§ AVAILABLE DATA

┌────────

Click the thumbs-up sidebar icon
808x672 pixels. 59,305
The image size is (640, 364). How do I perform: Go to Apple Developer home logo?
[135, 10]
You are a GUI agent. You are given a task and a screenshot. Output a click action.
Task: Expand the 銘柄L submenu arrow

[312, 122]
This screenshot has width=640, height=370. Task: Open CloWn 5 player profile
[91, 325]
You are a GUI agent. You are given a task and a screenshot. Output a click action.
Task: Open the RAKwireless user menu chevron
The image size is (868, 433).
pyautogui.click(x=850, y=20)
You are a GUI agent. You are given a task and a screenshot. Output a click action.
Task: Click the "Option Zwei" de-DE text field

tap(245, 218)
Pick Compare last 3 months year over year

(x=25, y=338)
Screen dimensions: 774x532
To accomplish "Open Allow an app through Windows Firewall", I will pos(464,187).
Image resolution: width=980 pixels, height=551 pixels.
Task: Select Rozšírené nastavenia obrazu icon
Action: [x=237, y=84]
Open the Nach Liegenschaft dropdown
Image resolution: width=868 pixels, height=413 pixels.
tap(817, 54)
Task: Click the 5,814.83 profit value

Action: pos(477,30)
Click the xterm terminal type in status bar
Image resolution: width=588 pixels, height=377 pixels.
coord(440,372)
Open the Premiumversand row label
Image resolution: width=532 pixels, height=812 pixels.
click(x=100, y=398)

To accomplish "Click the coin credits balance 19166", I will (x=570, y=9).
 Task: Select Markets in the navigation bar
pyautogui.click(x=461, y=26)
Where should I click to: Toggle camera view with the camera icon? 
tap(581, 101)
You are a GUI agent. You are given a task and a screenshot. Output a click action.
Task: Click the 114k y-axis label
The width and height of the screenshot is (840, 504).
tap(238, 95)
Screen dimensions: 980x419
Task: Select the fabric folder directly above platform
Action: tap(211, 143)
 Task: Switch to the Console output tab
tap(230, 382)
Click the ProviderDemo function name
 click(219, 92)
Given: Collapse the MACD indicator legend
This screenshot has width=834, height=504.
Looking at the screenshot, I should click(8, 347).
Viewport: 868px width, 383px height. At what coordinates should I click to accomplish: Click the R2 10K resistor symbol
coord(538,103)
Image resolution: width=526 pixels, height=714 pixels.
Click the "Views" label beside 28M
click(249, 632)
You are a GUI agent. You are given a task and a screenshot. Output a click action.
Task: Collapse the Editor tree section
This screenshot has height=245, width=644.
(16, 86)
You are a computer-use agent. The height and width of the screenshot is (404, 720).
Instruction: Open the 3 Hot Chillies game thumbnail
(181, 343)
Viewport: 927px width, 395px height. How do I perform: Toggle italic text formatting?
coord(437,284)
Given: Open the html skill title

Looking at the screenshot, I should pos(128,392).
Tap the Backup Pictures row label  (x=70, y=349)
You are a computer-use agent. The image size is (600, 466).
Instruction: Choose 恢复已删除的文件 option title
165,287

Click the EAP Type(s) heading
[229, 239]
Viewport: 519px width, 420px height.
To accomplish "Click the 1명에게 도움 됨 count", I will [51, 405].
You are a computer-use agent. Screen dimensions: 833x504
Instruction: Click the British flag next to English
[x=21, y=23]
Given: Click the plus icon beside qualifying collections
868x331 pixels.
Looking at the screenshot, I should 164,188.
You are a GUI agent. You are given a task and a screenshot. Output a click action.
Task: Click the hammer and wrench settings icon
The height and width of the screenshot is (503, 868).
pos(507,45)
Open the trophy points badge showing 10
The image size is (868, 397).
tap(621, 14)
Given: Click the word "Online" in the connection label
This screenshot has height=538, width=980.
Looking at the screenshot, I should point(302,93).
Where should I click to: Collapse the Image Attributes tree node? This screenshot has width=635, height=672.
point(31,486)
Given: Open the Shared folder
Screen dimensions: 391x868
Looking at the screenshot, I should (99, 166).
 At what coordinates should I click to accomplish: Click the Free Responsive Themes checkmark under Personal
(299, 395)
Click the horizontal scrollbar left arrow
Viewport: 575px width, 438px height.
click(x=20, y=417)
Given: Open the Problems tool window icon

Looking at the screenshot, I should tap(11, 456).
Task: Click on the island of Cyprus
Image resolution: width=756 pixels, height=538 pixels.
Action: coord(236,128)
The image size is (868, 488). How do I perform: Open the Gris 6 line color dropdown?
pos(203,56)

└────────

§ WORK INSTRUCTIONS
In the part of the listing that opens with the line containing "Given: Click the word" and closes with the line containing "Looking at the screenshot, I should tap(11, 456).", swap "Shared" for "Public" and give those lines again with everything else unchanged.

§ RESULT OF THIS TASK
Given: Click the word "Online" in the connection label
This screenshot has height=538, width=980.
Looking at the screenshot, I should point(302,93).
Where should I click to: Collapse the Image Attributes tree node? This screenshot has width=635, height=672.
point(31,486)
Given: Open the Public folder
Screen dimensions: 391x868
Looking at the screenshot, I should (99, 166).
 At what coordinates should I click to accomplish: Click the Free Responsive Themes checkmark under Personal
(299, 395)
Click the horizontal scrollbar left arrow
Viewport: 575px width, 438px height.
click(x=20, y=417)
Given: Open the Problems tool window icon

Looking at the screenshot, I should tap(11, 456).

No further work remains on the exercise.